Equal Employment Opportunity Commission (EEOC)
Office of Legal Counsel
The Office of Legal Counsel (OLC), akin to an in-house counsel, is located at EEOC Headquarters in Washington, D.C.
Coordination and Guidance Program attorneys draft regulations and policy documents interpreting federal antidiscrimination laws that apply to the majority of U.S. workplaces. They also work with other federal agencies on equal employment opportunity issues to ensure consistency and eliminate duplication of enforcement efforts across the federal government. Its attorneys also advise the EEOC Commissioners, EEOC offices, and the public about EEOC policy matters.
Advice and External Litigation Division attorneys defend EEOC in all litigation brought by outside parties, draft regulations and guidance on the Commission's charge processing and federal sector functions; and provide legal advice on issues including ethics, administrative law, fiscal law, and procurement. This unit currently does not accept interns.
Freedom of Information Act (FOIA) Program attorneys and staff oversee the EEOC's compliance with FOIA legal and reporting requirements, respond to document requests from the public, and maintain the EEOC's FOIA regulations and policy.
Positions Available: Current law students may apply for unpaid positions in the Coordination and Guidance Program and the Freedom of Information Act Program.

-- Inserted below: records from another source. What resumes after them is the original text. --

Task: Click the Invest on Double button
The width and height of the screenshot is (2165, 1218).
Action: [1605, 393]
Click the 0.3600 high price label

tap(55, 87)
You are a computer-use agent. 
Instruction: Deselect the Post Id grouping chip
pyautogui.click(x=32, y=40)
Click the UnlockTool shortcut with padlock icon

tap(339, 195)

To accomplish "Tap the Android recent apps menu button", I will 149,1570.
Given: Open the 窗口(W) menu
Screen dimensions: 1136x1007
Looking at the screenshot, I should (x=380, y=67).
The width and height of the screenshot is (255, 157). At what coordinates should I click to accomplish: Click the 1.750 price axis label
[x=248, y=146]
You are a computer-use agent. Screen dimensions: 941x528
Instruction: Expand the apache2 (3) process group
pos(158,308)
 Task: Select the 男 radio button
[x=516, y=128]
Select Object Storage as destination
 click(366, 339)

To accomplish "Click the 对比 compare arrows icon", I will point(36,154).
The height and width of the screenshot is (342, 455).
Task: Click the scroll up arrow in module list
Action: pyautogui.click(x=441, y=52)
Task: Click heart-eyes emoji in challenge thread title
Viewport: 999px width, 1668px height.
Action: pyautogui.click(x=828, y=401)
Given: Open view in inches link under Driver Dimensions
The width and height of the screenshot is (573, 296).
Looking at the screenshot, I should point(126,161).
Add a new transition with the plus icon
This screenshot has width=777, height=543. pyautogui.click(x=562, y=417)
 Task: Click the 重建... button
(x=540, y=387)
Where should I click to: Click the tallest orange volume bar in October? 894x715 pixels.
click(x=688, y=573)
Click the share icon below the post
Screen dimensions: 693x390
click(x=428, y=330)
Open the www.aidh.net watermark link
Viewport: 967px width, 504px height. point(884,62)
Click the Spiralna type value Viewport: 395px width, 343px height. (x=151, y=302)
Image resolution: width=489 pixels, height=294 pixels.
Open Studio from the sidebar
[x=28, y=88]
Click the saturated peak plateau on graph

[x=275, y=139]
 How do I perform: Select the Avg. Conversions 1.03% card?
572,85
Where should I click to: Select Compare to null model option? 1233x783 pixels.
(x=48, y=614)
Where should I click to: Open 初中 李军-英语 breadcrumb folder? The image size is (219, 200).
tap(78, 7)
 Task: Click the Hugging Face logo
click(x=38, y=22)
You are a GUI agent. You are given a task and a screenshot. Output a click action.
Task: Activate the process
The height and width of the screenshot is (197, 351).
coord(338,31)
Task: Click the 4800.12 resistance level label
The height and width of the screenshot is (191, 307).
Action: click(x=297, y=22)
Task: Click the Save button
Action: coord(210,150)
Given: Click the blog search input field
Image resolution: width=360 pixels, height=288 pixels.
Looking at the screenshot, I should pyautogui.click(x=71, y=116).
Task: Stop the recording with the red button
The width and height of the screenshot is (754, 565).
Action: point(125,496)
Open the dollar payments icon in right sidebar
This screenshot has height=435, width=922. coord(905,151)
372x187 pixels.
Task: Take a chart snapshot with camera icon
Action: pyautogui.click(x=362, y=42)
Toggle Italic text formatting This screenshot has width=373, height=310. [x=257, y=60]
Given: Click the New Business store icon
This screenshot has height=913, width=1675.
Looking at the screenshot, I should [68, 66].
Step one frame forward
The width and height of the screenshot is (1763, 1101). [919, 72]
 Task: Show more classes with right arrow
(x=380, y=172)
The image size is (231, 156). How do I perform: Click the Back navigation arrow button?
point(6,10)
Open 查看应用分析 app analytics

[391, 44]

OLC interns may perform in-depth legal research, prepare detailed legal memoranda, help draft guidance on how to comply with EEOC-enforced laws, update agency materials to reflect recent legal developments, and respond to disclosure requests made under the Freedom of Information Act or other disclosure authority. Interns may have the opportunity to attend public Commission meetings or forums covering various employment discrimination topics, and/or coordination meetings with other federal agencies.
Internship Program Requirements: The Office of Legal Counsel internship program accepts law students who possess strong legal research, analysis, and writing skills. Students should possess a demonstrated interest in civil rights issues, labor and employment law, or public interest law. The OLC also prefers students with membership on a law review, academic journal, moot court or similar organization with legal writing requirements.